Il appartient au juge judiciaire, en sa qualité de gardien de la liberté individuelle, de se prononcer sur les irrégularités, invoquées par l'étranger, affectant les procédures préalables à la notification de la décision de placement en rétention. (2e Civ., 28 juin 1995, pourvois n° 94-50.002, n° n° 94-50.005, 94-50.006).
Il résulte de l'article 63 du code de procédure pénale que l'officier de police judiciaire qui, pour les nécessités de l'enquète, place une personne en garde à vue, doit en aviser le procureur de la République dès le début de cette mesure.
En l'espèce, l'appel du préfet est fondé sur le constat que la mention sur procès-verbal d'un avis au parquet suffit à établir l'information au parquet, sans mentionner la date et l'heure de l'information.

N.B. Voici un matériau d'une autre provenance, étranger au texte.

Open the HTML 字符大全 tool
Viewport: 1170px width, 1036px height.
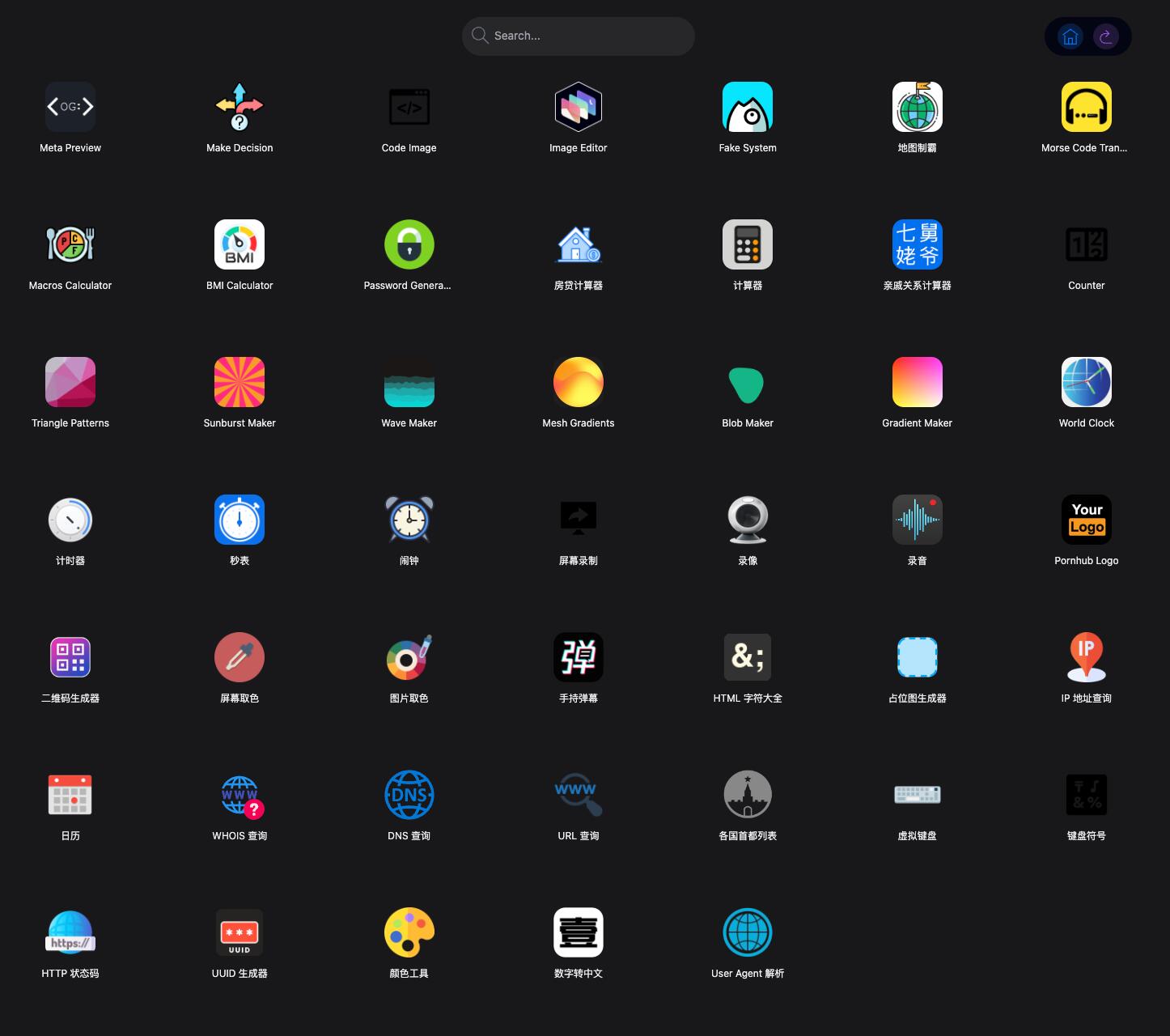(x=747, y=658)
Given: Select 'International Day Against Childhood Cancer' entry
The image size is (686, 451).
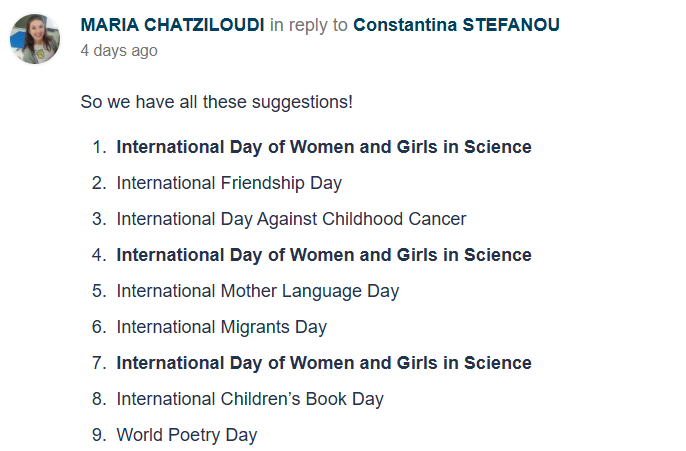Looking at the screenshot, I should (291, 219).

Or la jurisprudence, citée par l'intimé, relève que la jurisprudence de la chambre criminelle impose l'indication de la date et de l'heure de l'information (6 mars 2024, pourvoi n° 22-80.895 et 7 novembre 2024, pourvois n° 23-80.995 et 6 autres).
Aucune pièce n'établit l'heure et la date auxquelles le procureur a été avisé et aucun élément ne permet de considérer que l'atteinte substantielle ainsi portée aux droits de l'intéressé aurait été rétablie par une régularisation intervenue avant la clôture des débats . Il y a donc lieu d'adopter les motifs retenus par le premier juge et de confirmer l'ordonnance critiquée.
PAR CES MOTIFS
CONFIRMONS l'ordonnance
ORDONNONS la remise immédiate au procureur général d'une expédition de la présente ordonnance.
Fait à Paris le 29 octobre 2024 à
LE GREFFIER, LE PRÉSIDENT,
REÇU NOTIFICATION DE L'ORDONNANCE ET DE L'EXERCICE DES VOIES DE RECOURS:
Pour information:
L'ordonnance n'est pas susceptible d'opposition.
Le pourvoi en cassation est ouvert à l'étranger, à l'autorité administrative qui a prononcé le maintien en zone d'attente ou la rétention et au ministère public.
Le délai de pourvoi en cassation est de deux mois à compter de la notification.
Le pourvoi est formé par déclaration écrite remise au secrétariat greffe de la Cour de cassation par l'avocat au Conseil d'Etat et à la Cour de cassation constitué par le demandeur.